Records section start

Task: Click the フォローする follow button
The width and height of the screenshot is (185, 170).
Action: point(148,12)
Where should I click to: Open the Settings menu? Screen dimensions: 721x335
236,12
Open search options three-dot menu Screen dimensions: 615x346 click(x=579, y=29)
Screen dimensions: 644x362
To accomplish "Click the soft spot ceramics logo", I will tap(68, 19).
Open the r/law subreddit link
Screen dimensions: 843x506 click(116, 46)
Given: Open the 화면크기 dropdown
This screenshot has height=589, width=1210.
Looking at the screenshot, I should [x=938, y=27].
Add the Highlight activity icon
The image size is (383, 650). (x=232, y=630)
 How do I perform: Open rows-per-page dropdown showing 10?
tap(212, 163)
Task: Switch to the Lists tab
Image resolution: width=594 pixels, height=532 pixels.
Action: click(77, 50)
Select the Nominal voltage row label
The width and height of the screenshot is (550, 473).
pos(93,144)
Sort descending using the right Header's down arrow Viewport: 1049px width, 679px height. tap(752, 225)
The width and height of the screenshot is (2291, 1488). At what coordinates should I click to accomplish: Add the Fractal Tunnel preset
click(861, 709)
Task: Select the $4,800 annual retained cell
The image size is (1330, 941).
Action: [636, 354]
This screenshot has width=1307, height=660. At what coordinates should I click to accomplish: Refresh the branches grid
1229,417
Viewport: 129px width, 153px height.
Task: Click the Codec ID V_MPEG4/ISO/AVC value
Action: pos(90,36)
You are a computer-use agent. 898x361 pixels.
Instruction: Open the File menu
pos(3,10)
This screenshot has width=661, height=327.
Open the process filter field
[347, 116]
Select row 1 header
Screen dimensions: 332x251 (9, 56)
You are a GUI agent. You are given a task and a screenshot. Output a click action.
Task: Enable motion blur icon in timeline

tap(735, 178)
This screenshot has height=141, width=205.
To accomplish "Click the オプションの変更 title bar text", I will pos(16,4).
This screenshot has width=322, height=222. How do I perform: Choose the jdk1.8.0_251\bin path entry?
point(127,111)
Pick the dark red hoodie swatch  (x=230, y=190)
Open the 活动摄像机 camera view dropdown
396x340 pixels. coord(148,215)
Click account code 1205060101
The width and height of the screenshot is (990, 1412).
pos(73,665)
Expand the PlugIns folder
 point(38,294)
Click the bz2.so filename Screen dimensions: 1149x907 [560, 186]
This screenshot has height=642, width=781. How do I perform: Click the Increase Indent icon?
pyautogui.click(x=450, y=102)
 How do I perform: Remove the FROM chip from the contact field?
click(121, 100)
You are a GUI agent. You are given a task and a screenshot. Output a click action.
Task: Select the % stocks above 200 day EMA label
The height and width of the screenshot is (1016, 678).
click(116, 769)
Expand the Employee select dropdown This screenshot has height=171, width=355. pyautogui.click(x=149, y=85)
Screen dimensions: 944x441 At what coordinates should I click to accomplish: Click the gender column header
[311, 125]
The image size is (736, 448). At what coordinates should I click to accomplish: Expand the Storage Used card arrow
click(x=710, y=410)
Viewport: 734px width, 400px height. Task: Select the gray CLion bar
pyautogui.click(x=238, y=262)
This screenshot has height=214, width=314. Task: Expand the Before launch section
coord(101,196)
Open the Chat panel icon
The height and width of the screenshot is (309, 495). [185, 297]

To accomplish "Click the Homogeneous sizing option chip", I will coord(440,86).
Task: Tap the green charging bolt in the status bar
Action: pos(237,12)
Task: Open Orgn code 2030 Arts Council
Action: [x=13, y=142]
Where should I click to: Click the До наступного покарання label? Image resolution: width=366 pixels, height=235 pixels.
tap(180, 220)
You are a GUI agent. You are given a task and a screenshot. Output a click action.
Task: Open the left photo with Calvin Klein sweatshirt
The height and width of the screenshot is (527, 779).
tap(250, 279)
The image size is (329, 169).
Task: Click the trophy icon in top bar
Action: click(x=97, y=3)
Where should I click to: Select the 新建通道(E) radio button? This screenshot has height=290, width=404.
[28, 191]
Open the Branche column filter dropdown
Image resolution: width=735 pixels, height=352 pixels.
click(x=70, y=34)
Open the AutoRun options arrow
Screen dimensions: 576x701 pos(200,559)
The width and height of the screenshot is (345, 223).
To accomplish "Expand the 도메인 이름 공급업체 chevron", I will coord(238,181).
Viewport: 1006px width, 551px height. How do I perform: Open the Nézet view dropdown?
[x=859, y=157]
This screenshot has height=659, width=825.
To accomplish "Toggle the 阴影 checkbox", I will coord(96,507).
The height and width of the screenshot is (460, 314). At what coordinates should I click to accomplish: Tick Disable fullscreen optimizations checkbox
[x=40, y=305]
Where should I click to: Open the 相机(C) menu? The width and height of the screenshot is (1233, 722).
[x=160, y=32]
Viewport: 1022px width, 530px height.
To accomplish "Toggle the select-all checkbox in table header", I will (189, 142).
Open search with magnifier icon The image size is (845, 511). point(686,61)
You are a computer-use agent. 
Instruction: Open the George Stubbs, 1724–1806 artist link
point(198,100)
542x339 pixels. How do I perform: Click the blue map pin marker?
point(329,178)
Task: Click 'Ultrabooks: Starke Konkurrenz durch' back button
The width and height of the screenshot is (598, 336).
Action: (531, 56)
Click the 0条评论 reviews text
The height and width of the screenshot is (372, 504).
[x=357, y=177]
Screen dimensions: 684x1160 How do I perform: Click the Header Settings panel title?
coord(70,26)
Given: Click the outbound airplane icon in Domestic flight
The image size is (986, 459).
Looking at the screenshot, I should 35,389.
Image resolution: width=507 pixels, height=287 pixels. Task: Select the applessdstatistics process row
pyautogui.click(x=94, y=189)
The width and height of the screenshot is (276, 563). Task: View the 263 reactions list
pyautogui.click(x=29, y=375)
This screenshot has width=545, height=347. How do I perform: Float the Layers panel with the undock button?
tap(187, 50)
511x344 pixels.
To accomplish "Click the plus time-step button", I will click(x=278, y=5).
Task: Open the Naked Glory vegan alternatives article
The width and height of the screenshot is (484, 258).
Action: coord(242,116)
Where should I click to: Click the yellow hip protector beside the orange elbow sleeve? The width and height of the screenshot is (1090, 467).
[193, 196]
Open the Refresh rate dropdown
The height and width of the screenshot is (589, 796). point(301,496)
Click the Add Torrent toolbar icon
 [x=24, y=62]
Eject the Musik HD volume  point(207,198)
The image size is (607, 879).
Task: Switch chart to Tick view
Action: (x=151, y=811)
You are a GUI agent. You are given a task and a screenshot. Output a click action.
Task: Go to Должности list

Records section end

_The task:_
Retype the listing from above, matching it exactly.

_Exercise result:_
Task: Click the フォローする follow button
The width and height of the screenshot is (185, 170).
Action: point(148,12)
Where should I click to: Open the Settings menu? Screen dimensions: 721x335
236,12
Open search options three-dot menu Screen dimensions: 615x346 click(x=579, y=29)
Screen dimensions: 644x362
To accomplish "Click the soft spot ceramics logo", I will tap(68, 19).
Open the r/law subreddit link
Screen dimensions: 843x506 click(116, 46)
Given: Open the 화면크기 dropdown
This screenshot has height=589, width=1210.
Looking at the screenshot, I should [x=938, y=27].
Add the Highlight activity icon
The image size is (383, 650). (x=232, y=630)
 How do I perform: Open rows-per-page dropdown showing 10?
tap(212, 163)
Task: Switch to the Lists tab
Image resolution: width=594 pixels, height=532 pixels.
Action: click(77, 50)
Select the Nominal voltage row label
The width and height of the screenshot is (550, 473).
pos(93,144)
Sort descending using the right Header's down arrow Viewport: 1049px width, 679px height. tap(752, 225)
The width and height of the screenshot is (2291, 1488). At what coordinates should I click to accomplish: Add the Fractal Tunnel preset
click(861, 709)
Task: Select the $4,800 annual retained cell
The image size is (1330, 941).
Action: [636, 354]
This screenshot has width=1307, height=660. At what coordinates should I click to accomplish: Refresh the branches grid
1229,417
Viewport: 129px width, 153px height.
Task: Click the Codec ID V_MPEG4/ISO/AVC value
Action: pos(90,36)
You are a computer-use agent. 898x361 pixels.
Instruction: Open the File menu
pos(3,10)
This screenshot has width=661, height=327.
Open the process filter field
[347, 116]
Select row 1 header
Screen dimensions: 332x251 (9, 56)
You are a GUI agent. You are given a task and a screenshot. Output a click action.
Task: Enable motion blur icon in timeline

tap(735, 178)
This screenshot has height=141, width=205.
To accomplish "Click the オプションの変更 title bar text", I will pos(16,4).
This screenshot has width=322, height=222. How do I perform: Choose the jdk1.8.0_251\bin path entry?
point(127,111)
Pick the dark red hoodie swatch  (x=230, y=190)
Open the 活动摄像机 camera view dropdown
396x340 pixels. coord(148,215)
Click account code 1205060101
The width and height of the screenshot is (990, 1412).
pos(73,665)
Expand the PlugIns folder
 point(38,294)
Click the bz2.so filename Screen dimensions: 1149x907 [560, 186]
This screenshot has height=642, width=781. How do I perform: Click the Increase Indent icon?
pyautogui.click(x=450, y=102)
 How do I perform: Remove the FROM chip from the contact field?
click(121, 100)
You are a GUI agent. You are given a task and a screenshot. Output a click action.
Task: Select the % stocks above 200 day EMA label
The height and width of the screenshot is (1016, 678).
click(116, 769)
Expand the Employee select dropdown This screenshot has height=171, width=355. pyautogui.click(x=149, y=85)
Screen dimensions: 944x441 At what coordinates should I click to accomplish: Click the gender column header
[311, 125]
The image size is (736, 448). At what coordinates should I click to accomplish: Expand the Storage Used card arrow
click(x=710, y=410)
Viewport: 734px width, 400px height. Task: Select the gray CLion bar
pyautogui.click(x=238, y=262)
This screenshot has height=214, width=314. Task: Expand the Before launch section
coord(101,196)
Open the Chat panel icon
The height and width of the screenshot is (309, 495). [185, 297]

To accomplish "Click the Homogeneous sizing option chip", I will coord(440,86).
Task: Tap the green charging bolt in the status bar
Action: pos(237,12)
Task: Open Orgn code 2030 Arts Council
Action: [x=13, y=142]
Where should I click to: Click the До наступного покарання label? Image resolution: width=366 pixels, height=235 pixels.
tap(180, 220)
You are a GUI agent. You are given a task and a screenshot. Output a click action.
Task: Open the left photo with Calvin Klein sweatshirt
The height and width of the screenshot is (527, 779).
tap(250, 279)
The image size is (329, 169).
Task: Click the trophy icon in top bar
Action: click(x=97, y=3)
Where should I click to: Select the 新建通道(E) radio button? This screenshot has height=290, width=404.
[28, 191]
Open the Branche column filter dropdown
Image resolution: width=735 pixels, height=352 pixels.
click(x=70, y=34)
Open the AutoRun options arrow
Screen dimensions: 576x701 pos(200,559)
The width and height of the screenshot is (345, 223).
To accomplish "Expand the 도메인 이름 공급업체 chevron", I will coord(238,181).
Viewport: 1006px width, 551px height. How do I perform: Open the Nézet view dropdown?
[x=859, y=157]
This screenshot has height=659, width=825.
To accomplish "Toggle the 阴影 checkbox", I will coord(96,507).
The height and width of the screenshot is (460, 314). At what coordinates should I click to accomplish: Tick Disable fullscreen optimizations checkbox
[x=40, y=305]
Where should I click to: Open the 相机(C) menu? The width and height of the screenshot is (1233, 722).
[x=160, y=32]
Viewport: 1022px width, 530px height.
To accomplish "Toggle the select-all checkbox in table header", I will (189, 142).
Open search with magnifier icon The image size is (845, 511). point(686,61)
You are a computer-use agent. 
Instruction: Open the George Stubbs, 1724–1806 artist link
point(198,100)
542x339 pixels. How do I perform: Click the blue map pin marker?
point(329,178)
Task: Click 'Ultrabooks: Starke Konkurrenz durch' back button
The width and height of the screenshot is (598, 336).
Action: (531, 56)
Click the 0条评论 reviews text
The height and width of the screenshot is (372, 504).
[x=357, y=177]
Screen dimensions: 684x1160 How do I perform: Click the Header Settings panel title?
coord(70,26)
Given: Click the outbound airplane icon in Domestic flight
The image size is (986, 459).
Looking at the screenshot, I should 35,389.
Image resolution: width=507 pixels, height=287 pixels. Task: Select the applessdstatistics process row
pyautogui.click(x=94, y=189)
The width and height of the screenshot is (276, 563). Task: View the 263 reactions list
pyautogui.click(x=29, y=375)
This screenshot has width=545, height=347. How do I perform: Float the Layers panel with the undock button?
tap(187, 50)
511x344 pixels.
To accomplish "Click the plus time-step button", I will click(x=278, y=5).
Task: Open the Naked Glory vegan alternatives article
The width and height of the screenshot is (484, 258).
Action: coord(242,116)
Where should I click to: Click the yellow hip protector beside the orange elbow sleeve? The width and height of the screenshot is (1090, 467).
[193, 196]
Open the Refresh rate dropdown
The height and width of the screenshot is (589, 796). point(301,496)
Click the Add Torrent toolbar icon
 [x=24, y=62]
Eject the Musik HD volume  point(207,198)
The image size is (607, 879).
Task: Switch chart to Tick view
Action: (x=151, y=811)
You are a GUI agent. You are given a task and a screenshot. Output a click action.
Task: Go to Должности list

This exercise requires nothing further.